_TRECHO SELECIONADO_
BABEL
Alejandro Gonzáles Iñárritu, EUA/México, 2006

Se pensarmos nos chamados “gêneros” de filmes enquanto rótulos usados para classificá-los e aprisioná-los em prateleiras de locadoras, Babel seria inevitavelmente considerado um “drama”. Mas, ao se assistir ao filme, ficam patentes as intenções do diretor Iñárritu e de seu roteirista Guillermo Arriaga em criar algo que transcenda os limites do drama, e até mesmo da tragédia, em termos de dramaturgia e concepção cinematográfica. Desde Amores Brutos (2000), a obra da dupla vem impregnada por uma noção de fatalismo a partir do qual pequenos atos ou ocorrências acabariam por determinar eventos drásticos nas vidas dos personagens. Já em Babel, os feitos dramáticos que antes se restringiam aos limites de uma cidade atingem proporções universais.

Assim Babel se sustenta principalmente como a defesa por seus criadores da tese – desde o início frágil e discutível, diga-se logo – de um “fatalismo globalizado”. Com isso, um tiro disparado dentro daquilo que não passaria de uma mera brincadeira de garotos, geraria conseqüências extremas nas vidas de indivíduos espalhados por três continentes. Na verdade, Babel acaba por se configurar num redundante tratado sobre as mazelas do mundo moderno (ou seriam mazelas atemporais): intolerância, preconceito, desamor. Para Iñárritu e Arriaga, o mundo está condenado a naufragar caso homens e mulheres não abram os olhos e atendam ao chamado do amor e da compreensão. O filme trabalha com três histórias conectadas e paralelas para desaguar em um clímax com seqüências de dramaticidade hiperbólica. O grito por socorro da babá mexicana no deserto e o uivo da japonesinha surda acabam soando como se resumissem um pedido de socorro vindo de toda a humanidade. A reconciliação do casal Brad Pitt/Cate Blanchett às portas da morte e em meio a sangue e urina sintetiza toda uma possibilidade de redenção da espécie perante a derrocada total. Tudo transcende os limites suportáveis do exagero, calcando-se na desculpa de construir um chamado à tolerância.

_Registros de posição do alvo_
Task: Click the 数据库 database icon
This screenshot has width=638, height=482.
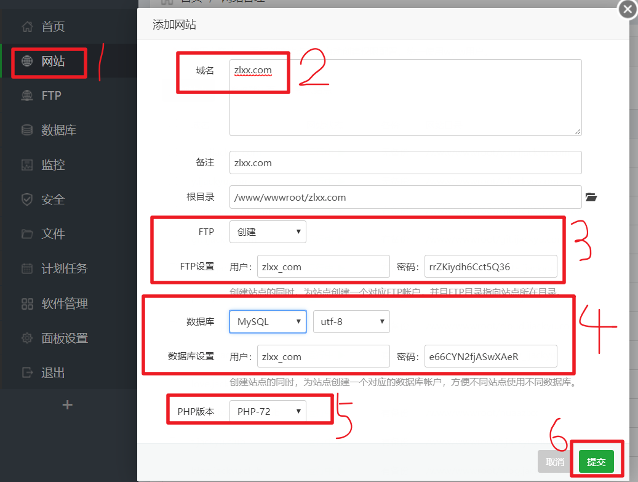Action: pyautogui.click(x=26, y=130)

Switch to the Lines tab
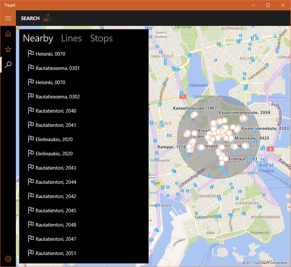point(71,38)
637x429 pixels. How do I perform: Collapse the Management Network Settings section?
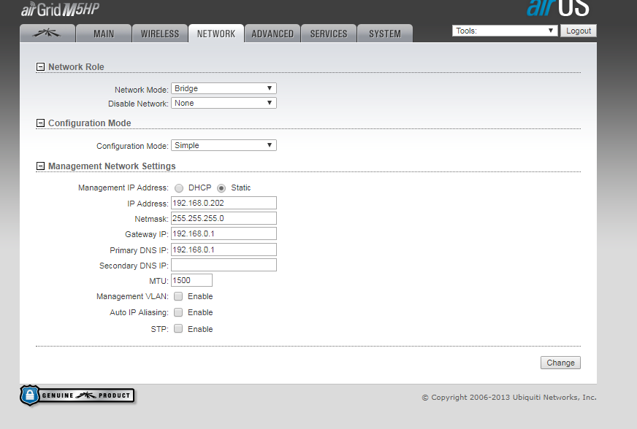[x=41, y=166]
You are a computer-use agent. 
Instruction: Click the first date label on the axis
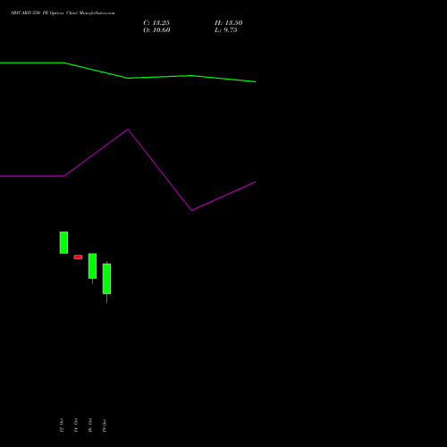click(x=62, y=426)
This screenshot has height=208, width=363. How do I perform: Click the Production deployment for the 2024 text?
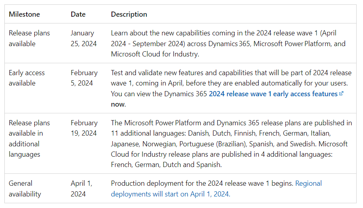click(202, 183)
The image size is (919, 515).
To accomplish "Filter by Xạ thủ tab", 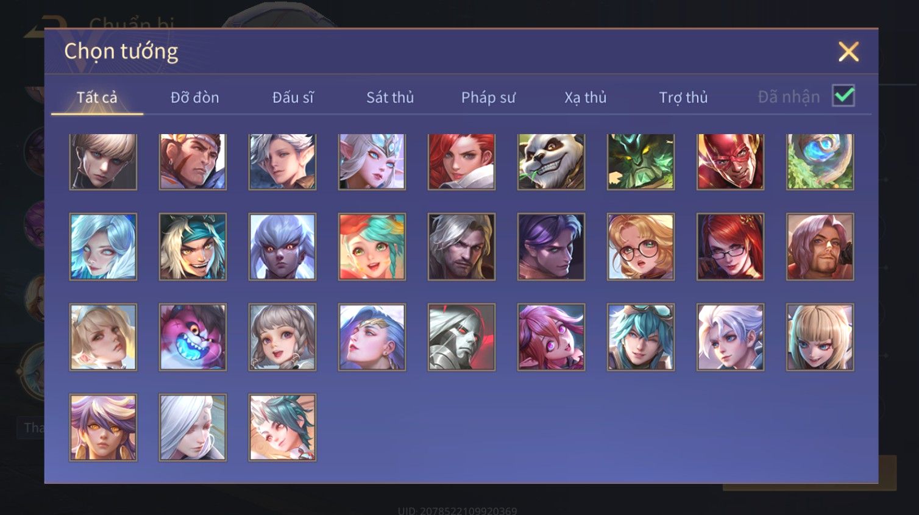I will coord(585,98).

_ENUNCIADO PROPOSTO A_
No trecho sobre Babel, reescreva de forma mais curta o parágrafo que começa com "Se pensarmos nos chamados", preservando seus fatos principais.
_ENUNCIADO PROPOSTO B_
Extraia do trecho sobre Babel, sem alterações, a parte que vai de "Se pensarmos nos" até "atingem proporções universais.", incluindo estas últimas palavras.

_RESPOSTA CORRETA A_
Pelos rótulos de gênero, Babel seria classificado como drama. Porém, o filme mostra a intenção do diretor Iñárritu e do roteirista Guillermo Arriaga de ir além dos limites do drama e até da tragédia. Desde Amores Brutos (2000), a obra da dupla traz um fatalismo em que pequenos atos determinam eventos drásticos na vida dos personagens. Em Babel, os acontecimentos dramáticos, antes restritos a uma cidade, ganham proporções universais.

_RESPOSTA CORRETA B_
Se pensarmos nos chamados “gêneros” de filmes enquanto rótulos usados para classificá-los e aprisioná-los em prateleiras de locadoras, Babel seria inevitavelmente considerado um “drama”. Mas, ao se assistir ao filme, ficam patentes as intenções do diretor Iñárritu e de seu roteirista Guillermo Arriaga em criar algo que transcenda os limites do drama, e até mesmo da tragédia, em termos de dramaturgia e concepção cinematográfica. Desde Amores Brutos (2000), a obra da dupla vem impregnada por uma noção de fatalismo a partir do qual pequenos atos ou ocorrências acabariam por determinar eventos drásticos nas vidas dos personagens. Já em Babel, os feitos dramáticos que antes se restringiam aos limites de uma cidade atingem proporções universais.